According to the Pentagon, 1,019 U.S. soldiers have been killed in combat in Iraq since the March 2003 invasion of the country. Non-combat deaths bring the total U.S. toll to about 1,300. Nearly 10,000 U.S. troops have been wounded in the same period.

The occupation forces make no attempt to record Iraqi deaths. The British research group Iraq Body Count estimates that as many as 16,800 Iraqi civilians have been killed since the invasion. The group uses morgue and hospital records and press accounts to compile its figures. According to the Iraqi interior ministry, 850 Iraqi police have been killed since May 1.

Many U.S. troops have been killed by roadside bombs while traveling in vehicles with inadequate armor.

When a U.S. soldier asked U.S. defense secretary Donald Rumsfeld while he was visiting troops in a U.S. base in Kuwait recently why his truck lacked armor, Rumsfeld answered, “You go to war with the army you have, not the army you might wish to have at a later time.”

> _RECORD EXCERPTS_
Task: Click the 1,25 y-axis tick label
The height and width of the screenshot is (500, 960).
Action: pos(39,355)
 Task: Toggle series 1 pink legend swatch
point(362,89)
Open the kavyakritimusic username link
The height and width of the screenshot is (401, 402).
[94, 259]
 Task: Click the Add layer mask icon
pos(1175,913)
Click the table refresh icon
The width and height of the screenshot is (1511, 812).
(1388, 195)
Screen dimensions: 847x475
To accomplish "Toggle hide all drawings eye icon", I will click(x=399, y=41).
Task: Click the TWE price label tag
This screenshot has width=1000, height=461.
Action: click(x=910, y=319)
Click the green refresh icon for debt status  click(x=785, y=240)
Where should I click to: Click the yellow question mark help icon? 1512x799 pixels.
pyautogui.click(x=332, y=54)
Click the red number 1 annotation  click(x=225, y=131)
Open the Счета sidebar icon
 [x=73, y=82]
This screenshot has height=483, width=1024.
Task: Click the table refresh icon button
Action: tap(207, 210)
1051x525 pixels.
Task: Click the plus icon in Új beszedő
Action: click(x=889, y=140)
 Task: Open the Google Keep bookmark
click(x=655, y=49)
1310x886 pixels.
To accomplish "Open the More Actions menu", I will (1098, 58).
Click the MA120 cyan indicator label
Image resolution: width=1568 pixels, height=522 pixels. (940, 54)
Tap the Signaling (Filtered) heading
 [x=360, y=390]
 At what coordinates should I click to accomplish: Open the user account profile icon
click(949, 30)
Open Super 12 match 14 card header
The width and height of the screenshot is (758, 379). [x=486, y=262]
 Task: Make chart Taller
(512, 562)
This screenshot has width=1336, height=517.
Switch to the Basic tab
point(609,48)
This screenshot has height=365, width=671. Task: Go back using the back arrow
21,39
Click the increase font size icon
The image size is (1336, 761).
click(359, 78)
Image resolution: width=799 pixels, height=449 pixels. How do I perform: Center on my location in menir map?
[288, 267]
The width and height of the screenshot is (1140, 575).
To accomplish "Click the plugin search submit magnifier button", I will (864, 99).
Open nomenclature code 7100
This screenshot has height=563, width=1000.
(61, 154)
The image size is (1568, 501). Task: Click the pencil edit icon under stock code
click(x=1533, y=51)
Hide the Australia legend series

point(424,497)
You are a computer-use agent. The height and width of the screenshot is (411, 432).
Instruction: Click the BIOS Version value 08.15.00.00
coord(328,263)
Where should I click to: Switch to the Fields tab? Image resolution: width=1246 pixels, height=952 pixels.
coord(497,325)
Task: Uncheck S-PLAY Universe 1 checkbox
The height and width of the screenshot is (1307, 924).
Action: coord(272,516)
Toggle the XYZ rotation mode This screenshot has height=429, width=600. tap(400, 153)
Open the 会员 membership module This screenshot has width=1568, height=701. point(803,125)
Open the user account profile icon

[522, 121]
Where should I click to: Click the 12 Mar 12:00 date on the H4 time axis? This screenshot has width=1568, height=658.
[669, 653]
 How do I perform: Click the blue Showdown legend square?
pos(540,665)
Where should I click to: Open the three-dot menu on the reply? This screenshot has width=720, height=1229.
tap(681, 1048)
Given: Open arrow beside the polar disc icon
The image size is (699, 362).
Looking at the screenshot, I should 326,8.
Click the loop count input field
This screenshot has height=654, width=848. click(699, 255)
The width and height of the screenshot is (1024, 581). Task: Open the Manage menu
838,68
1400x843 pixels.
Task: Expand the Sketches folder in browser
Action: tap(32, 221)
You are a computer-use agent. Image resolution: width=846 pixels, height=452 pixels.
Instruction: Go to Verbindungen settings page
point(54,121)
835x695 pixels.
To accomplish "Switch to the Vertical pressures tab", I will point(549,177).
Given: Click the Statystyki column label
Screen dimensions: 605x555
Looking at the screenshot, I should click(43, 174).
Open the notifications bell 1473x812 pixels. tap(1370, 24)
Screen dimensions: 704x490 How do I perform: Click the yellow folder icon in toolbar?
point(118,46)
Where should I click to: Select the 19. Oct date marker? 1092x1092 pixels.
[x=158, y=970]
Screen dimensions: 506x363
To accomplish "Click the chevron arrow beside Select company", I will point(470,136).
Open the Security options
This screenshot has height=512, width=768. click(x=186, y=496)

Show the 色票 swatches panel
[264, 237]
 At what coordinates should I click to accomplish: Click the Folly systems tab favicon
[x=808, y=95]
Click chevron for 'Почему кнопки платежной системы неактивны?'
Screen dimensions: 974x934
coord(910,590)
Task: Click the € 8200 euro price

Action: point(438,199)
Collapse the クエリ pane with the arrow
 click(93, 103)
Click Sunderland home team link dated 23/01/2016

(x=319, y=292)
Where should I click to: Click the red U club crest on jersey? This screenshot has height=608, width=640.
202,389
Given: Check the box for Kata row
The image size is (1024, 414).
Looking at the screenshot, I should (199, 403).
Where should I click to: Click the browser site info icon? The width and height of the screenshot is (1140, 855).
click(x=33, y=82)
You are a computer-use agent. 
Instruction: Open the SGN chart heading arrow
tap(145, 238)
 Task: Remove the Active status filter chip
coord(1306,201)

> _PROBLEM SET_
1. From the passage on Iraq war casualties, set down the text between "According to the Pentagon, 1,019" and "since May 1.", inclusive.
2. Answer these questions from the passage on Iraq war casualties:
(a) How many U.S. troops have been wounded since the invasion?
(b) What sources does Iraq Body Count draw on for its figures?
(c) In what country was the U.S. base where Rumsfeld was visiting troops?
3. Summarize the passage on Iraq war casualties in two sentences.

> _TASK SOLUTIONS_
1.
According to the Pentagon, 1,019 U.S. soldiers have been killed in combat in Iraq since the March 2003 invasion of the country. Non-combat deaths bring the total U.S. toll to about 1,300. Nearly 10,000 U.S. troops have been wounded in the same period.

The occupation forces make no attempt to record Iraqi deaths. The British research group Iraq Body Count estimates that as many as 16,800 Iraqi civilians have been killed since the invasion. The group uses morgue and hospital records and press accounts to compile its figures. According to the Iraqi interior ministry, 850 Iraqi police have been killed since May 1.

2.
(a) Nearly 10,000.
(b) Morgue and hospital records and press accounts.
(c) Kuwait.

3. Since the March 2003 invasion of Iraq, 1,019 U.S. soldiers have been killed in combat and about 1,300 have died in total, while Iraq Body Count estimates that as many as 16,800 Iraqi civilians have been killed. Many U.S. troops have died from roadside bombs while in poorly armored vehicles, and Rumsfeld answered a soldier's question about this by saying, "You go to war with the army you have, not the army you might wish to have at a later time."